## Dataset
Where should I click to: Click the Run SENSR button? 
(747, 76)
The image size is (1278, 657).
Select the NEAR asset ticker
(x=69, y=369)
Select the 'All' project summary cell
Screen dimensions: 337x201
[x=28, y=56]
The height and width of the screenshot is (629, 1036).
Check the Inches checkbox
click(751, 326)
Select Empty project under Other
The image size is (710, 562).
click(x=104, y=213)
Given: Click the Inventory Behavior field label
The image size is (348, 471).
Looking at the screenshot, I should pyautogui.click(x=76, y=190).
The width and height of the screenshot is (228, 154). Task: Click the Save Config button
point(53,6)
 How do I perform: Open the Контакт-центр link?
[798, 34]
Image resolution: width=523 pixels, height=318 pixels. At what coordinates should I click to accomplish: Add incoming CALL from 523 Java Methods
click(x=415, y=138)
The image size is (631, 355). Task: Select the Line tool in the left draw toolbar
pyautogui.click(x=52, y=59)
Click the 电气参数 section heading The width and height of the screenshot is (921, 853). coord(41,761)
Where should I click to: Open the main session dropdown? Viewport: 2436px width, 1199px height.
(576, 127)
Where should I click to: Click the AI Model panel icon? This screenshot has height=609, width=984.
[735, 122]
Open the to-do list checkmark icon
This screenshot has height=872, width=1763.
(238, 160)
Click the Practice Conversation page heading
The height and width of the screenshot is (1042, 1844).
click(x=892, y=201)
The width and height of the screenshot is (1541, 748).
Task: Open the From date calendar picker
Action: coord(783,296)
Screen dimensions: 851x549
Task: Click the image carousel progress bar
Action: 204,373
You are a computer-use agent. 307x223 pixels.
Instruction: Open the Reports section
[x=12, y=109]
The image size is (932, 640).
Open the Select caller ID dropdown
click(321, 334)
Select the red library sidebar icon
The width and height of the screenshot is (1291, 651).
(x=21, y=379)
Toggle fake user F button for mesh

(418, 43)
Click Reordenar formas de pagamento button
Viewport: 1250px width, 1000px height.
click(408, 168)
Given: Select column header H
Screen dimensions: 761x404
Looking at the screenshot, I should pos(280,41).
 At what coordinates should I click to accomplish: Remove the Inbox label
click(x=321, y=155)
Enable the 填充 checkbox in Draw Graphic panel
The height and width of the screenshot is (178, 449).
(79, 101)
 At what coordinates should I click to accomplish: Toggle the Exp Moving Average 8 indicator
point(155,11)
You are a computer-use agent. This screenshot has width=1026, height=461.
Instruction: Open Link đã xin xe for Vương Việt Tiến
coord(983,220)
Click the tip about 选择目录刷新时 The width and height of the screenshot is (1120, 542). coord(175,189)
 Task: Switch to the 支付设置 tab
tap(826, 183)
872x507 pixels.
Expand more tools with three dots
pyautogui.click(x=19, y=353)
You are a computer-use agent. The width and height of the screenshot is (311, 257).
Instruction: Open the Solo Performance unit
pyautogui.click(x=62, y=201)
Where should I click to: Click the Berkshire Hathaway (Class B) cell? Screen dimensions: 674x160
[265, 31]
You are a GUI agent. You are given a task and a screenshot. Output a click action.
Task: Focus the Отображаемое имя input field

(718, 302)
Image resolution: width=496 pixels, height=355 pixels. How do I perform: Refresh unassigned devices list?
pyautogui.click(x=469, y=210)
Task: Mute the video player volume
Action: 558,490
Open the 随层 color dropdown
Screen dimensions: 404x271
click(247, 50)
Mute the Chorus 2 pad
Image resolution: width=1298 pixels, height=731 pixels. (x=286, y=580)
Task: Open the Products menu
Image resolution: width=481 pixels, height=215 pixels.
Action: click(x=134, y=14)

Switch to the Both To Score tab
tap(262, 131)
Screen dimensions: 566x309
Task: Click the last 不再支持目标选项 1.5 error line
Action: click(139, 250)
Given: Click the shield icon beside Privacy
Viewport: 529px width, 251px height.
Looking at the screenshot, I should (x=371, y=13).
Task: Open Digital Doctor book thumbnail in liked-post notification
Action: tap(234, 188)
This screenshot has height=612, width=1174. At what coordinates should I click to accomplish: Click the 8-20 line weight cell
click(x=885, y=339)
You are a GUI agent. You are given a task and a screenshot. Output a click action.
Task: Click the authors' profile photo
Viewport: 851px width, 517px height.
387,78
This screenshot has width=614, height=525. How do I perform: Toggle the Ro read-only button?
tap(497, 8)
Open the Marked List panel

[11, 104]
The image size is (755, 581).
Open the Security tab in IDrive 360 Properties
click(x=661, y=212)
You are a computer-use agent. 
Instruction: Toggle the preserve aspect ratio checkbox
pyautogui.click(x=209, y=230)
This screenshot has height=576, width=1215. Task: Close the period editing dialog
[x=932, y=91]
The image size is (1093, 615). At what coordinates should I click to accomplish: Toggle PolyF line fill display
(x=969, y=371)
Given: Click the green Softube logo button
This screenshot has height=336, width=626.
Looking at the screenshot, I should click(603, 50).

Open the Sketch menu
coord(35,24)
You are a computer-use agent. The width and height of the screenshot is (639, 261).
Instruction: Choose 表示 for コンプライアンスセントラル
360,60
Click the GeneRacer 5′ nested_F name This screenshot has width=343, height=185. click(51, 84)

## Aim
Render every line of the listing above as a Markdown table with the columns Row and Line. Number the rows in order and leave out blank lines.

## Output for this exercise
| Row | Line |
|---|---|
| 1 | Where should I click to: Click the Run SENSR button?  |
| 2 | (747, 76) |
| 3 | The image size is (1278, 657). |
| 4 | Select the NEAR asset ticker |
| 5 | (x=69, y=369) |
| 6 | Select the 'All' project summary cell |
| 7 | Screen dimensions: 337x201 |
| 8 | [x=28, y=56] |
| 9 | The height and width of the screenshot is (629, 1036). |
| 10 | Check the Inches checkbox |
| 11 | click(751, 326) |
| 12 | Select Empty project under Other |
| 13 | The image size is (710, 562). |
| 14 | click(x=104, y=213) |
| 15 | Given: Click the Inventory Behavior field label |
| 16 | The image size is (348, 471). |
| 17 | Looking at the screenshot, I should pyautogui.click(x=76, y=190). |
| 18 | The width and height of the screenshot is (228, 154). Task: Click the Save Config button |
| 19 | point(53,6) |
| 20 |  How do I perform: Open the Контакт-центр link? |
| 21 | [798, 34] |
| 22 | Image resolution: width=523 pixels, height=318 pixels. At what coordinates should I click to accomplish: Add incoming CALL from 523 Java Methods |
| 23 | click(x=415, y=138) |
| 24 | The image size is (631, 355). Task: Select the Line tool in the left draw toolbar |
| 25 | pyautogui.click(x=52, y=59) |
| 26 | Click the 电气参数 section heading The width and height of the screenshot is (921, 853). coord(41,761) |
| 27 | Where should I click to: Open the main session dropdown? Viewport: 2436px width, 1199px height. |
| 28 | (576, 127) |
| 29 | Where should I click to: Click the AI Model panel icon? This screenshot has height=609, width=984. |
| 30 | [735, 122] |
| 31 | Open the to-do list checkmark icon |
| 32 | This screenshot has height=872, width=1763. |
| 33 | (238, 160) |
| 34 | Click the Practice Conversation page heading |
| 35 | The height and width of the screenshot is (1042, 1844). |
| 36 | click(x=892, y=201) |
| 37 | The width and height of the screenshot is (1541, 748). |
| 38 | Task: Open the From date calendar picker |
| 39 | Action: coord(783,296) |
| 40 | Screen dimensions: 851x549 |
| 41 | Task: Click the image carousel progress bar |
| 42 | Action: 204,373 |
| 43 | You are a computer-use agent. 307x223 pixels. |
| 44 | Instruction: Open the Reports section |
| 45 | [x=12, y=109] |
| 46 | The image size is (932, 640). |
| 47 | Open the Select caller ID dropdown |
| 48 | click(321, 334) |
| 49 | Select the red library sidebar icon |
| 50 | The width and height of the screenshot is (1291, 651). |
| 51 | (x=21, y=379) |
| 52 | Toggle fake user F button for mesh |
| 53 | (418, 43) |
| 54 | Click Reordenar formas de pagamento button |
| 55 | Viewport: 1250px width, 1000px height. |
| 56 | click(408, 168) |
| 57 | Given: Select column header H |
| 58 | Screen dimensions: 761x404 |
| 59 | Looking at the screenshot, I should pos(280,41). |
| 60 |  At what coordinates should I click to accomplish: Remove the Inbox label |
| 61 | click(x=321, y=155) |
| 62 | Enable the 填充 checkbox in Draw Graphic panel |
| 63 | The height and width of the screenshot is (178, 449). |
| 64 | (79, 101) |
| 65 |  At what coordinates should I click to accomplish: Toggle the Exp Moving Average 8 indicator |
| 66 | point(155,11) |
| 67 | You are a computer-use agent. This screenshot has width=1026, height=461. |
| 68 | Instruction: Open Link đã xin xe for Vương Việt Tiến |
| 69 | coord(983,220) |
| 70 | Click the tip about 选择目录刷新时 The width and height of the screenshot is (1120, 542). coord(175,189) |
| 71 |  Task: Switch to the 支付设置 tab |
| 72 | tap(826, 183) |
| 73 | 872x507 pixels. |
| 74 | Expand more tools with three dots |
| 75 | pyautogui.click(x=19, y=353) |
| 76 | You are a computer-use agent. The width and height of the screenshot is (311, 257). |
| 77 | Instruction: Open the Solo Performance unit |
| 78 | pyautogui.click(x=62, y=201) |
| 79 | Where should I click to: Click the Berkshire Hathaway (Class B) cell? Screen dimensions: 674x160 |
| 80 | [265, 31] |
| 81 | You are a GUI agent. You are given a task and a screenshot. Output a click action. |
| 82 | Task: Focus the Отображаемое имя input field |
| 83 | (718, 302) |
| 84 | Image resolution: width=496 pixels, height=355 pixels. How do I perform: Refresh unassigned devices list? |
| 85 | pyautogui.click(x=469, y=210) |
| 86 | Task: Mute the video player volume |
| 87 | Action: 558,490 |
| 88 | Open the 随层 color dropdown |
| 89 | Screen dimensions: 404x271 |
| 90 | click(247, 50) |
| 91 | Mute the Chorus 2 pad |
| 92 | Image resolution: width=1298 pixels, height=731 pixels. (x=286, y=580) |
| 93 | Task: Open the Products menu |
| 94 | Image resolution: width=481 pixels, height=215 pixels. |
| 95 | Action: click(x=134, y=14) |
| 96 | Switch to the Both To Score tab |
| 97 | tap(262, 131) |
| 98 | Screen dimensions: 566x309 |
| 99 | Task: Click the last 不再支持目标选项 1.5 error line |
| 100 | Action: click(139, 250) |
| 101 | Given: Click the shield icon beside Privacy |
| 102 | Viewport: 529px width, 251px height. |
| 103 | Looking at the screenshot, I should (x=371, y=13). |
| 104 | Task: Open Digital Doctor book thumbnail in liked-post notification |
| 105 | Action: tap(234, 188) |
| 106 | This screenshot has height=612, width=1174. At what coordinates should I click to accomplish: Click the 8-20 line weight cell |
| 107 | click(x=885, y=339) |
| 108 | You are a GUI agent. You are given a task and a screenshot. Output a click action. |
| 109 | Task: Click the authors' profile photo |
| 110 | Viewport: 851px width, 517px height. |
| 111 | 387,78 |
| 112 | This screenshot has width=614, height=525. How do I perform: Toggle the Ro read-only button? |
| 113 | tap(497, 8) |
| 114 | Open the Marked List panel |
| 115 | [11, 104] |
| 116 | The image size is (755, 581). |
| 117 | Open the Security tab in IDrive 360 Properties |
| 118 | click(x=661, y=212) |
| 119 | You are a computer-use agent.  |
| 120 | Instruction: Toggle the preserve aspect ratio checkbox |
| 121 | pyautogui.click(x=209, y=230) |
| 122 | This screenshot has height=576, width=1215. Task: Close the period editing dialog |
| 123 | [x=932, y=91] |
| 124 | The image size is (1093, 615). At what coordinates should I click to accomplish: Toggle PolyF line fill display |
| 125 | (x=969, y=371) |
| 126 | Given: Click the green Softube logo button |
| 127 | This screenshot has height=336, width=626. |
| 128 | Looking at the screenshot, I should click(603, 50). |
| 129 | Open the Sketch menu |
| 130 | coord(35,24) |
| 131 | You are a computer-use agent. The width and height of the screenshot is (639, 261). |
| 132 | Instruction: Choose 表示 for コンプライアンスセントラル |
| 133 | 360,60 |
| 134 | Click the GeneRacer 5′ nested_F name This screenshot has width=343, height=185. click(51, 84) |